Hi, I`m trying to make the LakeFS work in databric...
# help
z
Hi, I`m trying to make the LakeFS work in databricks but encounter the error below:
Copy code
Py4JJavaError: An error occurred while calling o407.parquet.
: java.lang.RuntimeException: java.lang.ClassNotFoundException: Class io.lakefs.LakeFSFileSystem not found
I used the hadoop fs settings as mentioned in docus `
Copy code
spark.hadoop.fs.lakefs.impl io.lakefs.LakeFSFileSystem
Please 🙏, any idea how to deal with that?
e
Hi Zdenek, Can you share your configuration
z
Copy code
sc._jsc.hadoopConfiguration().set("fs.lakefs.impl", "io.lakefs.LakeFSFileSystem")
sc._jsc.hadoopConfiguration().set("fs.lakefs.endpoint", "<http://XX.XXX.XXX.XXX:8000>")

sc._jsc.hadoopConfiguration().set("fs.lakefs.access.key", "XXXXXXXXXXXXXXXXXXXX")
sc._jsc.hadoopConfiguration().set("fs.lakefs.secret.key", "XXXXXXXXXXXXXXXXXXXXXXXXX")


sc._jsc.hadoopConfiguration().set("fs.s3a.access.key", "XXXXXXXXXXXXXXXXXXXXXXXXX")
sc._jsc.hadoopConfiguration().set("fs.s3a.secret.key", "XXXXXXXXXXXXXXXXXXXXXXXX")
Hi Eden, here is it. The same result was with setting in cluster directly.
a
Hi Zdenek, did you install the lakeFS file system library on the cluster? This is a jar you download from the maven repository.
👍 1
z
Hi Adi, yes, I did.
but I had to upload the jar file and then install it. It was not possible per installer in UI 🤷‍♂️
a
does your endpoint looks like this:
Copy code
spark.hadoop.fs.lakefs.endpoint=<https://lakefs.example.com/api/v1>
^ could it be that you forgot the
/api/v1
this is a very good tutorial, it configures the cluster from the cluster UI, yet might be very useful to you. I would try removing the port(8000) from the endpoint as i don't recall it was necessary (i might be wrong here)
z
Cluster should work because lakefs_client works fine. I fixed the endpoint as you told me and now getting a different kind of error:
Copy code
Py4JJavaError: An error occurred while calling o408.parquet.
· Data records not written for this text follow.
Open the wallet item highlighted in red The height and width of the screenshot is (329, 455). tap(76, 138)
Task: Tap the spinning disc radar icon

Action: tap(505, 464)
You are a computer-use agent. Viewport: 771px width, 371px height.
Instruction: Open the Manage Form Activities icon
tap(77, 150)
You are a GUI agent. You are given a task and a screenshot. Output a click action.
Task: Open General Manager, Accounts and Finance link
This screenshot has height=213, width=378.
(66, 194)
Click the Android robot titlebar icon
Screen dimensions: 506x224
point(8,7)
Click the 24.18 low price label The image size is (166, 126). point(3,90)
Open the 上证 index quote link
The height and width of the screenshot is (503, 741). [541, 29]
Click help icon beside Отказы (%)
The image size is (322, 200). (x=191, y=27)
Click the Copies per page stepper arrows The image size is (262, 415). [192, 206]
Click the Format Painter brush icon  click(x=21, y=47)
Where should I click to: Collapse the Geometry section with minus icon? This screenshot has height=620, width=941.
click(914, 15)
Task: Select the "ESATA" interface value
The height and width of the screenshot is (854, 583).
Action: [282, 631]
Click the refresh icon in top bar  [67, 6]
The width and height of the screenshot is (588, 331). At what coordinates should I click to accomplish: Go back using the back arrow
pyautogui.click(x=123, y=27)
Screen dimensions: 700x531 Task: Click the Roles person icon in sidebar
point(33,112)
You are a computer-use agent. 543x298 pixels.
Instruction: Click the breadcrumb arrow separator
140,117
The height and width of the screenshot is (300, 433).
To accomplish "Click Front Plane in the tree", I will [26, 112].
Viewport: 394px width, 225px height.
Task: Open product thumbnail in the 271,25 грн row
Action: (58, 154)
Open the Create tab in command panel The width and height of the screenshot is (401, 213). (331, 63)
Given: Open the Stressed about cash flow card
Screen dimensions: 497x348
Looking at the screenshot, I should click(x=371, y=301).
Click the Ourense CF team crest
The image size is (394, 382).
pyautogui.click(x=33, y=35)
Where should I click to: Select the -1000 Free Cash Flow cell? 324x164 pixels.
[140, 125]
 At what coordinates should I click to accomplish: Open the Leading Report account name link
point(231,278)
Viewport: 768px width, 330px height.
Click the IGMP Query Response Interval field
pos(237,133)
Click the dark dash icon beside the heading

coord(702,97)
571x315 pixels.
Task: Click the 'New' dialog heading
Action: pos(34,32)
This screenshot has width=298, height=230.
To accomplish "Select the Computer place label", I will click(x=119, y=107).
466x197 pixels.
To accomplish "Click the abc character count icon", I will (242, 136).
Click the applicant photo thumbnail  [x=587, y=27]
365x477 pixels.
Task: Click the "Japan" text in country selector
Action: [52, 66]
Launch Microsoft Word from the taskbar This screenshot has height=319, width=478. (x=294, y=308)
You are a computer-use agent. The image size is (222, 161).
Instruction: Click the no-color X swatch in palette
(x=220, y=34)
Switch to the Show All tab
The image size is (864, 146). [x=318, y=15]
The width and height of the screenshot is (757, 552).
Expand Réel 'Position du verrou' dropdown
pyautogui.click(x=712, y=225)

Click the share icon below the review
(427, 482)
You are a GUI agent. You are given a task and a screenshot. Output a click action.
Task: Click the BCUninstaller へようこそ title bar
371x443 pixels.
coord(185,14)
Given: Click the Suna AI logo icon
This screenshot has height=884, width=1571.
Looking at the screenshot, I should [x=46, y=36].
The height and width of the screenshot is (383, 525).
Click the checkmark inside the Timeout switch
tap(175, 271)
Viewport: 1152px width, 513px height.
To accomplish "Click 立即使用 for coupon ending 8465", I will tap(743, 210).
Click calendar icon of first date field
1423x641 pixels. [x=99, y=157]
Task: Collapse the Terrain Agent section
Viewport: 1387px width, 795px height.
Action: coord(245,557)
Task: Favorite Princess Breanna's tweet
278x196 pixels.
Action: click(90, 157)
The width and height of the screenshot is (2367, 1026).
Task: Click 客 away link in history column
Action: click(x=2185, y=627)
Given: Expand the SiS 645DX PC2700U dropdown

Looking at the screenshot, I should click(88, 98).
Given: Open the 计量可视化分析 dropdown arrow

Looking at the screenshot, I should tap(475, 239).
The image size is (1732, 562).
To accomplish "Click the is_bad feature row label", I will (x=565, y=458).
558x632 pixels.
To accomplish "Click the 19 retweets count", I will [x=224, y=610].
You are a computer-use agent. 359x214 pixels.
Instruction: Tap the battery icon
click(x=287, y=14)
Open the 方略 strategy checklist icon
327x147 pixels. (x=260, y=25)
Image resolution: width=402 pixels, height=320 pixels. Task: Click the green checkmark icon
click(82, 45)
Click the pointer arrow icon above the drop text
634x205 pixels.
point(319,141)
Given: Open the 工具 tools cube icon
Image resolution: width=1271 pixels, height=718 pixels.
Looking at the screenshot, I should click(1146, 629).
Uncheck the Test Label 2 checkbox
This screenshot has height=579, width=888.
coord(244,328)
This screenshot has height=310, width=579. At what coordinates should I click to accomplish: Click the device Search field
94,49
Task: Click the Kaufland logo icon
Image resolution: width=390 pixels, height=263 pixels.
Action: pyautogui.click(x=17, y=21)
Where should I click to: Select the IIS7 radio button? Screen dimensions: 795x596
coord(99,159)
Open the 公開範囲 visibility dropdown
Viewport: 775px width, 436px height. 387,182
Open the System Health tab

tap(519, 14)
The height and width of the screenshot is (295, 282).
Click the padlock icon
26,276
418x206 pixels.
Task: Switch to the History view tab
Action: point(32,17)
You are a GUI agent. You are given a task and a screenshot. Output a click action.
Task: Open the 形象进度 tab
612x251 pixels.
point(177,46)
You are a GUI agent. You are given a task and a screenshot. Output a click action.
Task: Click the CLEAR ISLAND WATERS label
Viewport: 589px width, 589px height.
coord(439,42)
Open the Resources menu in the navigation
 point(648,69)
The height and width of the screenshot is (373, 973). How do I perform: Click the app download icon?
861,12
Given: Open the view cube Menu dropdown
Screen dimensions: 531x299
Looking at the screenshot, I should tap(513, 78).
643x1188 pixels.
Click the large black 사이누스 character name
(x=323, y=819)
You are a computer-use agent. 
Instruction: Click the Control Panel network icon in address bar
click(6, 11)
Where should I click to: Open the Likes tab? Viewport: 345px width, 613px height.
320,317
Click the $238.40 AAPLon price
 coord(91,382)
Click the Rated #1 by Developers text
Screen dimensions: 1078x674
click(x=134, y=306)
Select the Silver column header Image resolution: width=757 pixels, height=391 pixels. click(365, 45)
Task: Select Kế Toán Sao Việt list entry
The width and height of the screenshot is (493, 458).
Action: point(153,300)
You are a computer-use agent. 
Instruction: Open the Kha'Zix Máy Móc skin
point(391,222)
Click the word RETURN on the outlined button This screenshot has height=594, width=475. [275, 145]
: java.lang.RuntimeException: unsupported URI scheme https, lakeFS FileSystem currently supports translating s3 => s3a only
a
yay! progress 💪 . what does the configuration look like now?
😁 1
z
Copy code
<http://spark.hadoop.fs.azure.account.key.lakefstest.dfs.core.windows.net|spark.hadoop.fs.azure.account.key.lakefstest.dfs.core.windows.net> {{secrets/lakefs/lakefs-storage-sk}}
spark.hadoop.fs.lakefs.secret.key XXXXX
spark.hadoop.fs.lakefs.access.key XXXXX
spark.hadoop.fs.lakefs.endpoint <http://10.162.160.196:8000/api/v1>
spark.hadoop.fs.lakefs.impl io.lakefs.LakeFSFileSystem
spark.databricks.delta.preview.enabled true
this is from cluster configuration. Account key works for the client and key and secret as well 🤷‍♂️
a
Copy code
http -> https
also, please remove the credentials 🙂 - (i mean from the slack )
z
creadentials are fake, just the format is same 🙂. But for sure I remove it
a
oh so no worries!
i wonder if the https will fix it
z
no it doesn`t 😢. And the http get:
Copy code
{
  "message": "invalid API endpoint"
}
e
What command are you running when getting the error?
z
Copy code
spark.read.parquet("<lakefs://dbxdata/main/gendata.parquet>")
e
try to add to the configuration
Copy code
spark.hadoop.fs.s3a.access.key
spark.hadoop.fs.s3a.secret.key
the key and access key to your bucket
z
o
@Zdenek Hruby hi! is this lakeFS installation using Azure Blob as the underlying object store? currently the lakeFS HadoopFilesystem integration is only supported for AWS S3 based installations.. If you are on Azure, you can use the s3 gateway based integration (yes, on azure!)
btw, Azure aupport for the native HadoopFilesystem is on the roadmap
z
Hi Oz. Thanks for the explanation 👍
🙏 1